There is another round of ceasefire from September 1 on Eastern Ukraine. Is this somehow different from the previous “ceasefires”, or how do you read this agreement? Read few comments.
Taras Kuzio, Research Associate, Centre for Political and Regional Studies, Canadian Institute for Ukrainian Studies, University of Alberta
The only difference from Minsk 1 and 2 is that Putin is running out of options as his plans for a New Russia completely failed when Ukraine’s Russophones did not support the project. Indeed, far more Russian speakers are fighting for the Ukrainian side than the separatist because this is not an ethnic “civil war” but a clash of civilisations between those who have a Soviet identity and want to remain within the Russkij Mir and those who do not and wish to join Europe. Sanctions and low oil prices are also hurting Russia.
At the same time the new agreement will not impact upon Putins overall strategic goals no matter how unrealistic they are. Russian officers run an invasion force that controls the separatists and refuses to withdraw, refuses to free all Ukrainian prisoners, return the frontier to Ukrainian control or permit local elections in October to be held. The new agreement will not implement these 4 aspects of Minsk-2.
Russia’s unrealistic demands include regime change in Kyiv and the installation of a “Ukrainian Kadyrov” ruling a “Bosnianised” federal state completely within the Russkii Mir. Three factors make this unrealistic. First, the annexation of the Crimea is viewed as a stab in the back. Second, the invasion of eastern Ukraine mobilised Russian speaking patriotism and galvanised overall Ukrainian European national identity; in other words reducing the numbers supporting a Little Russian Identity within the Russkij Mir. Third, Ukrainian views today of Russia and Putin are very poor and support for EU and NATO membership is very high; in fact support for the latter is higher than in Slovenia, Hungary and Latvia when they joined in 2004.
The EU wants quick fixes to the crisis so that the problem will go away.

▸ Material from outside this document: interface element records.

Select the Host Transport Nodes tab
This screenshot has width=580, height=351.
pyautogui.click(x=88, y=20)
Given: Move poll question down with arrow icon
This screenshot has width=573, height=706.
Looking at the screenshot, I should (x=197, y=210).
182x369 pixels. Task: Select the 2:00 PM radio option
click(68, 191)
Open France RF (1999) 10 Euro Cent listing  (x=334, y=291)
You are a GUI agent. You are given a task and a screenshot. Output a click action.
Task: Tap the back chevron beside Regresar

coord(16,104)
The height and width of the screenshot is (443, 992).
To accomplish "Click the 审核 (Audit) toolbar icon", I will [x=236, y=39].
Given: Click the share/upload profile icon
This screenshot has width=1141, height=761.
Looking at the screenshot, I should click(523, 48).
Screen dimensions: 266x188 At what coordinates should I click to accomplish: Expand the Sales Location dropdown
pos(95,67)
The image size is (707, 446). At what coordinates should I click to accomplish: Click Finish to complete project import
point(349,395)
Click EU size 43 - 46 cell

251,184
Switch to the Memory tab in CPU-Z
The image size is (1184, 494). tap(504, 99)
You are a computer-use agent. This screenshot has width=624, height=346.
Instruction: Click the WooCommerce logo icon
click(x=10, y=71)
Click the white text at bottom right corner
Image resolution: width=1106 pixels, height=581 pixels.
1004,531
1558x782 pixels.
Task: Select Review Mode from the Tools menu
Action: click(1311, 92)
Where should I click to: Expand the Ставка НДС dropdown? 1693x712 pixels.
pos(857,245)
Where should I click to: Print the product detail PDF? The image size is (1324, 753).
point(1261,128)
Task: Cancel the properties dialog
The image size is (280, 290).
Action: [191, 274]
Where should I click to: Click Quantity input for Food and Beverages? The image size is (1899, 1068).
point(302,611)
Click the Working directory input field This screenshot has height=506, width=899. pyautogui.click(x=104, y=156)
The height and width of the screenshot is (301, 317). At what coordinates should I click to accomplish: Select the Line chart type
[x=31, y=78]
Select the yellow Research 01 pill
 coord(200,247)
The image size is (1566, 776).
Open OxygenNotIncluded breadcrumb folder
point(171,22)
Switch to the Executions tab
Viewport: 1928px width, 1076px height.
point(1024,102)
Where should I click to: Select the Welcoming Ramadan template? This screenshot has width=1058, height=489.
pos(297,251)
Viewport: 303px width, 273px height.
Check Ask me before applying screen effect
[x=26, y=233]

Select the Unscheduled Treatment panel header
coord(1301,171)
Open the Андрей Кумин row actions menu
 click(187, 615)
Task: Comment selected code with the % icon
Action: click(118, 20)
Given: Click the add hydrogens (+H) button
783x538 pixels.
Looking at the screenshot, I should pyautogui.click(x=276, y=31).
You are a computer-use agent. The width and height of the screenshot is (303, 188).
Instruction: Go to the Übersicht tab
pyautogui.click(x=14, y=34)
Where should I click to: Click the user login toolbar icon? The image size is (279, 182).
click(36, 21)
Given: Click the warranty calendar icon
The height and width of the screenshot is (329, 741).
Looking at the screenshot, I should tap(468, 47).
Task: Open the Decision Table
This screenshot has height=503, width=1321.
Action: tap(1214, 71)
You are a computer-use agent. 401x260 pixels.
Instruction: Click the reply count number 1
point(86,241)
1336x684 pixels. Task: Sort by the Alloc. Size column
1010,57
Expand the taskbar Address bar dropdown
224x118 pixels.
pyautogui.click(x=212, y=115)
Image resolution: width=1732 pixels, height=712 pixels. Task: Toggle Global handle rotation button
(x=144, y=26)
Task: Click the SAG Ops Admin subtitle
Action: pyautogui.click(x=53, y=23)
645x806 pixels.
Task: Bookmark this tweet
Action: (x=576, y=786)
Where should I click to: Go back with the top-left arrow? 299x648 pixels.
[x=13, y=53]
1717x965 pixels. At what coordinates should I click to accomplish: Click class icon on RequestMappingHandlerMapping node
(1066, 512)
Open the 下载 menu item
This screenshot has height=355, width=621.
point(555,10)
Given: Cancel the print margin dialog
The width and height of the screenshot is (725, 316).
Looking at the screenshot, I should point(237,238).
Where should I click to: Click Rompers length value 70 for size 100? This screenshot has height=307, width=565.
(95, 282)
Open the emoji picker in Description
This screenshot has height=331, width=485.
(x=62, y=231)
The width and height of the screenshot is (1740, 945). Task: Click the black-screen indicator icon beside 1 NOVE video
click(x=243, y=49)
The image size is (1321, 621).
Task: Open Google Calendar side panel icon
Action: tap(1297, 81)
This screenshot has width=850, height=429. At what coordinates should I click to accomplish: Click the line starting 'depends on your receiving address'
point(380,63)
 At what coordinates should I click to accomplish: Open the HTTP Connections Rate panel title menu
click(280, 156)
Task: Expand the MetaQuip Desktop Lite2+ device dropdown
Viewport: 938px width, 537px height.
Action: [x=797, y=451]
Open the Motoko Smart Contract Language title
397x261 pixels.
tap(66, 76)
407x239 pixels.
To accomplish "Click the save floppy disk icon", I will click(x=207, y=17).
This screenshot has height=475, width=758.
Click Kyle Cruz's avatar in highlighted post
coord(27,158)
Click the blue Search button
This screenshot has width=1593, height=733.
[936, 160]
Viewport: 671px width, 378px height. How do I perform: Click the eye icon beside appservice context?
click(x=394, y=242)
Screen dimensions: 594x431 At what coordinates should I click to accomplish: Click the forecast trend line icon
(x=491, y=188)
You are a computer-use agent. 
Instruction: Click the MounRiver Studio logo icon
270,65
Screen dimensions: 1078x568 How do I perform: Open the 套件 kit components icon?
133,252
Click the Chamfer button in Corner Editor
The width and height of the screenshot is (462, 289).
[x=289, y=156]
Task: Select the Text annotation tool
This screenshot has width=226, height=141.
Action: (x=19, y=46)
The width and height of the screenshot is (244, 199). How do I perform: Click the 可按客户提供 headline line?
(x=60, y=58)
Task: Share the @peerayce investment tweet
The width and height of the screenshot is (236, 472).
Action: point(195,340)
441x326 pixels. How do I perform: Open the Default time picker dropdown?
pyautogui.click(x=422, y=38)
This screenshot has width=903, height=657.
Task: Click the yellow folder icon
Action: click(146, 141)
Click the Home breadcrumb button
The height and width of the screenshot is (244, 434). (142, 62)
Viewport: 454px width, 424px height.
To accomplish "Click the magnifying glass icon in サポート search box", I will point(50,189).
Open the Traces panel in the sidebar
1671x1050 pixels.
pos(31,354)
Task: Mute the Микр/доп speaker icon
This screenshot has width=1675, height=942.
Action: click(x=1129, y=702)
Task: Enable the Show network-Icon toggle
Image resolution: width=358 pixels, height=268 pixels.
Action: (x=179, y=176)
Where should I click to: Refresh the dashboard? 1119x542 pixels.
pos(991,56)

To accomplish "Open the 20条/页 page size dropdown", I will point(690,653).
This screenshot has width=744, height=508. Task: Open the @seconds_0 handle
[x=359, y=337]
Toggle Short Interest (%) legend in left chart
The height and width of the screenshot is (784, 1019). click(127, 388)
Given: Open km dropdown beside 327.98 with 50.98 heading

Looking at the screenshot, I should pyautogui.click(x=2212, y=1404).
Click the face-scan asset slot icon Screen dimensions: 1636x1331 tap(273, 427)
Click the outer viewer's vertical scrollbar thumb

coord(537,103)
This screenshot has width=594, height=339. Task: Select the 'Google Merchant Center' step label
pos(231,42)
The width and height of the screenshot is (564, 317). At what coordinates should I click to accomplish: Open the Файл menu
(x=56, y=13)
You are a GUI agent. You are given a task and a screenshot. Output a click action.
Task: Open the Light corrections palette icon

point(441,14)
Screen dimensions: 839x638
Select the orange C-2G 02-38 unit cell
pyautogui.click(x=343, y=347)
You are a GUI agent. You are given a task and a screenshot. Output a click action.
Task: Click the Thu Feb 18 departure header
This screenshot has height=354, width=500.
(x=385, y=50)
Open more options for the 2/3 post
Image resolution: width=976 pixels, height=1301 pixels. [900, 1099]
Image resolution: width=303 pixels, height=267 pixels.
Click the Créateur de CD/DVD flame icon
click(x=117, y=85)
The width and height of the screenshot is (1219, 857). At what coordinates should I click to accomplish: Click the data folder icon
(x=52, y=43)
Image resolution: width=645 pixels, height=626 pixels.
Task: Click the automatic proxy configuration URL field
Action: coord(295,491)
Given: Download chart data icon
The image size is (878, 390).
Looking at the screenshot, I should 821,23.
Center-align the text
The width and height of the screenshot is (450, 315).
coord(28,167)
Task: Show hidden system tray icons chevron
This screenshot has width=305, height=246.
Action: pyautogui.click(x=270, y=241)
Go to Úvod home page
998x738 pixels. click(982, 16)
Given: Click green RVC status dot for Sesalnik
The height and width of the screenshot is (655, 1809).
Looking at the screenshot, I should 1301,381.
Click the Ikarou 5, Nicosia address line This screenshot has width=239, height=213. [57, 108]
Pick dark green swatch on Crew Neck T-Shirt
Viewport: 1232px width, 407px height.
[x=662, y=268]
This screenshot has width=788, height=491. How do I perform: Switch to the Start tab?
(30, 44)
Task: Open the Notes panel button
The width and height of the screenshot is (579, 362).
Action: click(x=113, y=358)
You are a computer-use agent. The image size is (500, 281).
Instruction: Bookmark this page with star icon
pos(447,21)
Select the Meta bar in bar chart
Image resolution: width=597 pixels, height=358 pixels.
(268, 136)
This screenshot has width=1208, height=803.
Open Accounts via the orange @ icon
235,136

But it will not go away as long as Putin is alive and as long as he is alive there will be war in the Donbas and occupation of the Crimea. If he reneged on either of these or both he would be finished and his regime would collapse.
Stephen Bittner, Professor of History, Sonoma State University
No. I wouldn’t put too much stock in renewed ceasefires. It’s not clear what they’ve accomplished in the past, except to allow Putin to claim he is trying to stop the bloodshed. The facts on the ground, of course, are very different. We hear separatist leaders speaking about fighters among their ranks form Mariupol, and about the necessity of “liberating” the port city. This does not bode well for any cessation of hostilities.
Orysia Lutsevych, Manager, Ukraine Forum, Chatham House
This agreement is a tactical ceasefire. This is not a peace agreement. Both sides of the conflict are moving further away from its resolution. By declaring local ‘elections’ on 18 October separatists de facto violate Minsk agreement. As Russia continues its supply and military support, the escalation will most likely resume as the separatists will try to get more territory before their local ‘elections’.
Sean Roberts, Lecturer in International Relations and Politics, University of Portsmouth
From one perspective, the micro conditions on the ground have changed. Both sides have routinely violated the terms of the Minsk II cease fire agreement brokered in February 2015. Recent OSCE Special Monitoring Mission (SMM) reports on the ground in and around the break-away Donetsk People’s Republic (DPR) and the Luhansk People’s Republic (LPR) show a deteriorating situation, including increasing use of heavily artillery and multiple launch rocket systems by both sides.
However, when viewed from the larger, macro perspective nothing has changed. The ceasefire remains shaky at best, although seasonal factors may account for the summer’s spike in fighting. The real problem is that the conflict appears to be in a situation of ‘punctuated equilibrium’ – periods of hot and cold conflict, but without any obvious way to resolve the crisis. Neither Russia or the West can back away from Ukraine, without facing serious repercussions, so unless there is a significant shift in circumstances (internal political changes in Ukraine or Russia, a change in US thinking, etc.) the conflict will likely flare up again. In the meantime, Ukraine and the EU need to ensure uninterrupted gas supply during winter months, and this may partly explain the timing of the new agreement.